Copyright© 2020 by Emmeran

By: Emmeran, 26 April 2021

Edited: nnpdad 2 May 2021

Published: 5 May 2021

I was now about to reach a new low in my illustrious lowlife existence. I was about to sell people on the Auction Block. Now to give the devil his due, I also intended to purchase them and free them in Rulo. But still, here I was selling people. I was simply confident that I had a bigger wallet than any person here. The bottom line was, I didn’t have time to interview them and I could actually be purchasing trouble. A lot was riding on my assumption that most of these slaves were decent people. No doubt, the ten percent rule applied, so I was sure that there was trouble in this entire undertaking.

The other thing I had to worry about was how to store these folks until we could hit the road. They needed to be under guard until we got them to settle down. And they needed shelter and food. I decided to go with my gut, but I needed to get the auction and purchases done also. I talked to the bank manager before I took to the block. I told him I might need to deposit more gold Monday and to hold everything in escrow until I got there that morning.

Then I took to the stage to warm up. Well the crowd had grown until it looked like almost 500 people had shown up. Apparently it was entertainment - I was the only show in town. There was no way they all would hear me. I also wouldn’t be able to pick-out bidders. That meant I needed to do something, quick. I turned to look for help and Timmons was there with a large tin megaphone in his hands. It looked like it weighed thirty pounds and when I hefted it, I realized that it probably did.

Timmons and Jeb saw the problem, asked me to heft it, took a quick measurement, and then they were off again.

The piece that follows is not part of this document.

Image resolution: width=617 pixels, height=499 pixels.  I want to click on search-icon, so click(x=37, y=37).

I decided to get the crowd organized and then go warm up back behind the stage. The large, and growing, crowd had me a little off kilter. Where was Esther when I needed someone to charm them?

I gave the phone a try.

“Howdy there, folks!” I projected through the tin cone and I’ll be damned if it didn’t boom out the other end. But it was heavy.

“Howdy!” They hollered back, which caught me completely off guard.

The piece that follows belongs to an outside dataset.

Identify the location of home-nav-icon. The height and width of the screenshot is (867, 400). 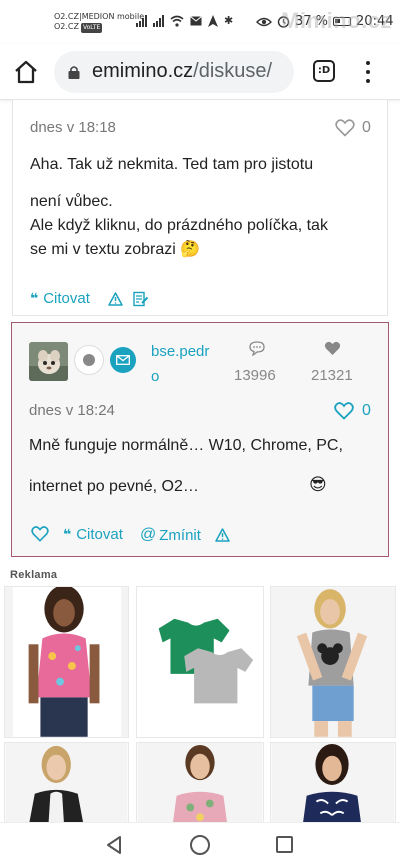
(200, 845).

“Well, folks, this is a surprise. There are a lot more of you now including a bunch of ladies, I’m sorry but the tea kettles have all already been sold.” This brought a chuckle from the crowd.

“Can those of you at the very back hear me? If you can, please wave your arm.” The back of the crowd folks gave a wave and I was suitably surprised.

“Now folks, I’m going to need all of the bidders up here at the front so we can see them. We’ll do this at every lot change, but for this first set of lots we are selling ‘yard birds,’ chickens, ducks, geese and turkeys. So any person who intends to bid on ‘yard birds,’ come up to the front so I can see you.”

“Please folks, we need a path up the middle here for people to walk. So if you are on this side of me,” I waved my right hand, “Please take three steps to your left and you folks on the other side, please do the same to your right.” It had taken me a minute to get my mind sorted on which way they needed to go and a couple of guys directly in front of me just stood there looking confused. So I said, “If you are standing in front of me and are confused just take three steps to your left. That’s right sir, either left will do. We just need a walk path.” The crowd chuckled again. The lost folk moved all except one and eventually someone came out and helped him. ‘Wow! Just f•©king wow!’ I thought.

“Folks, while you’re getting organized, I’m going to head back here and warm up. We’ll start the bidding in ten minutes, give or take.” With that, I put the megaphone down and walked off behind the dock. Byrne was there with his wife. She had brought me a glass of warm saline water flavored with lemon to gargle with and loosen up my voice. She told me it was something she had learned in singing lessons as a young lady.

I smoked a quick cigarette first and then gargled multiple times with the lemon-saline. It was time to see if it helped. I started slow and quiet.

“Weeelll, thank you lady, thank you ma’am, it no longer feels like a rusty can. I’d love to have some more aaat breeeaak, I’ll do anything whatever it takes, to get to the end of this surprising daaayyy.” I chanted out and then coughed.

She clapped in delight and had a bright blush on her face, “I’ll be back with more in an hour, maybe even a taste of John’s fine bourbon!”